The human head is believed to remain in a state of consciousness for one and one-half minutes after decapitation. In a heightened state of emotion, people speak at the rate of 160 words per minute. Inspired by the intersection of these two seemingly unrelated concepts, Pulitzer Prize-winning author Robert Olen Butler wrote sixty-two stories, each exactly 240 words in length, capturing the flow of thoughts and feelings that go through a person's mind after their head has been severed. The characters are both real and imagined—Medusa (beheaded by Perseus, 2000 BC), Anne Boleyn (beheaded at the behest of Henry VIII, 1536), a chicken (beheaded for Sunday dinner, Alabama, 1958), and the author (decapitated, on the job, 2008). Told with the intensity of a poet and the wit of a great storyteller, these final thoughts illuminate and crystallize more about the characters' own lives and the worlds they inhabit than many writers manage to convey in full-length biographies or novels. The stories, which have appeared in literary magazines across the country, are a delightful and intriguing creative feat from one of today's most inventive writers.
My take: 5 stars
I saw this book on a cart outside Books-a-Million years and years ago. I looked through it, thought it was intriguing, and put it back. I have thought of it at various times over the years, and wished I had purchased it. Not only could I not remember the author's name, I also could not remember the title. The only thing I remembered was that each page was 240 words in length and there was no punctuation.

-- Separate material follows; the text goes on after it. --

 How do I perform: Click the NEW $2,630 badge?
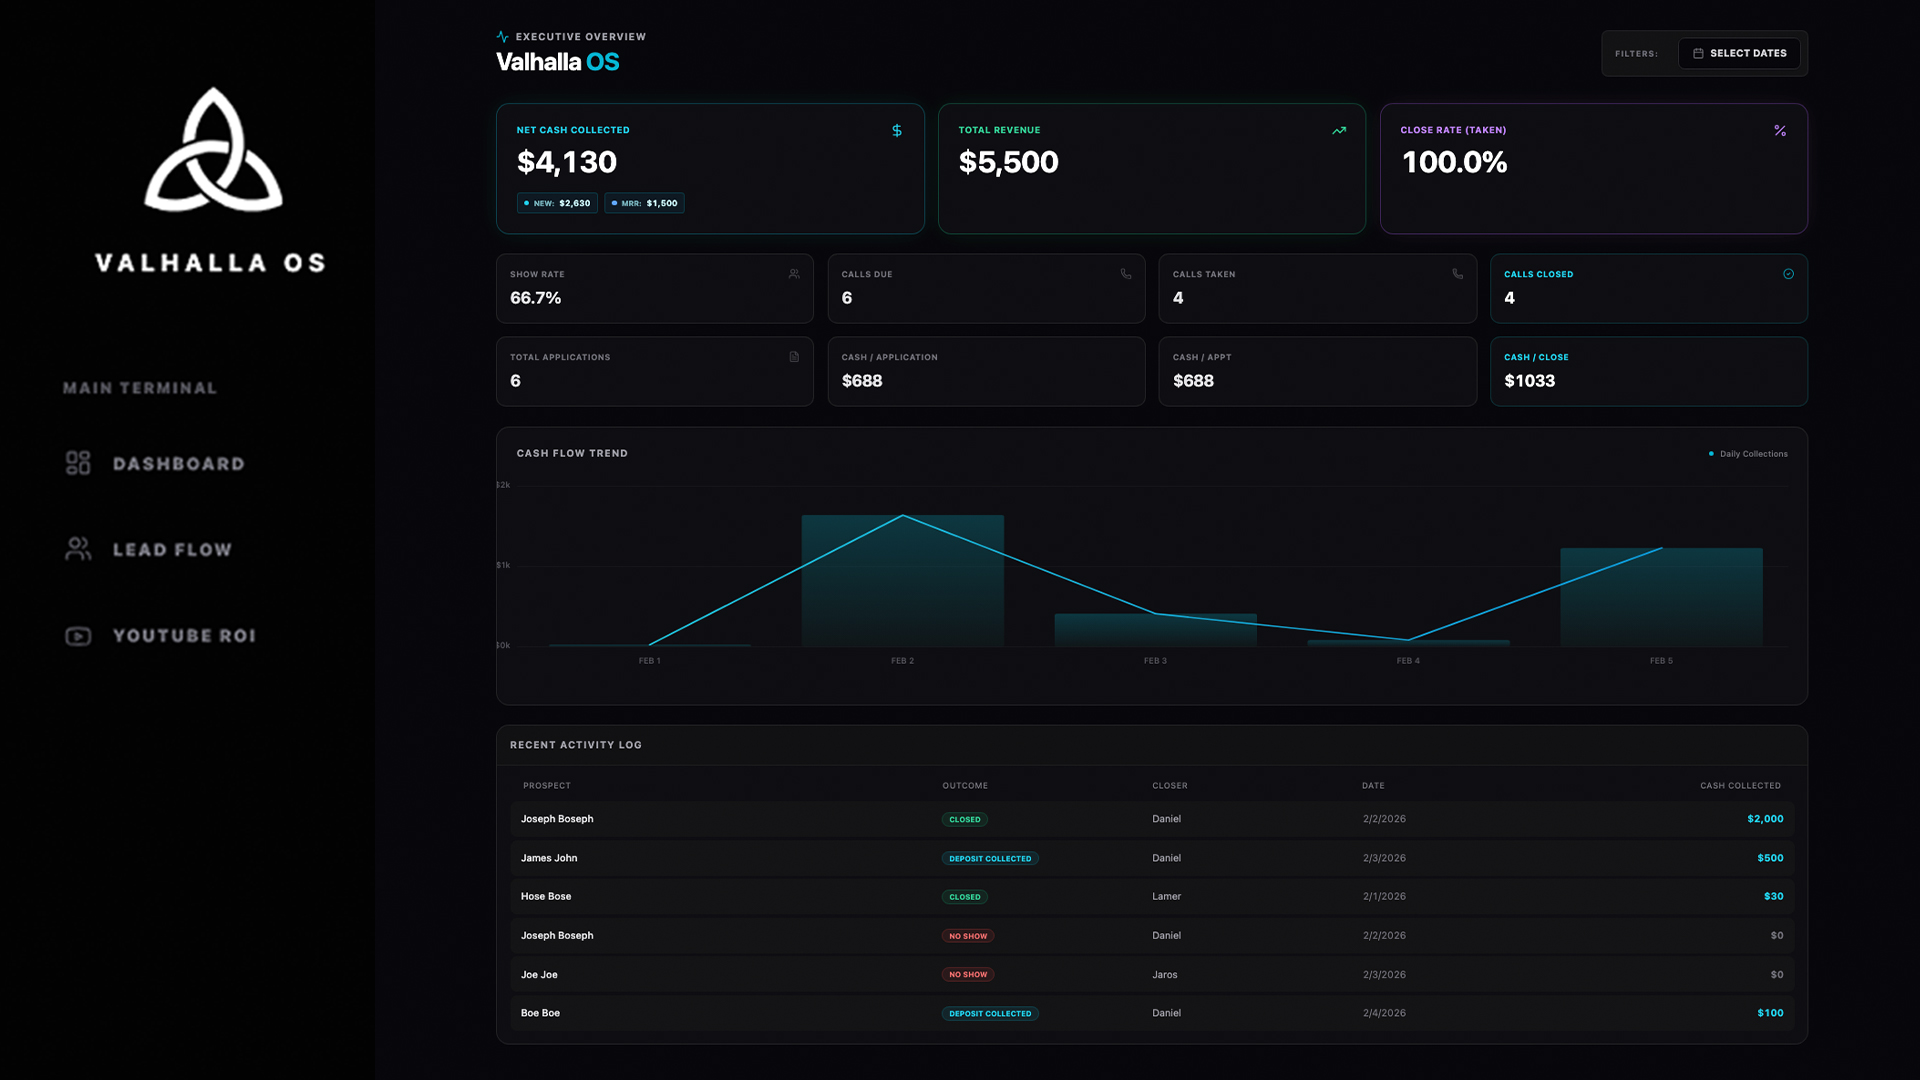(x=557, y=203)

Fast forward to last week, when I just happened upon it online. Kismet!! It was at Half Price Books, and I ordered it immediately. Imagine my delight when it arrived signed by the author!! Of course, it is signed "To Lauren", but that matters not to me.
On with the review. First of all, the premise of this one is magnificent! The last thoughts of a freshly decapitated person (well ... almost all are people). I would have found it interesting to know what the person was thinking about their current situation, but I'll bet it would have all been the same. Kind of a "Well, crap!" trail of thought. Instead, Olen Butler writes their last thoughts as the thing they loved most in life. It may be memories of a father, a lover, or a Messiah. What they would more than likely miss most.
Taking this vantage point not only varies the stories a great deal, it also gives insight into the lives of these people. As much as 240 words can.
I also love the fact that there is no punctuation. I can imagine the rambling thoughts of a dying person being just like this, and stopping in mid-thought, as all of these do.
All-in-all, this is a brilliant little book, and highly recommended.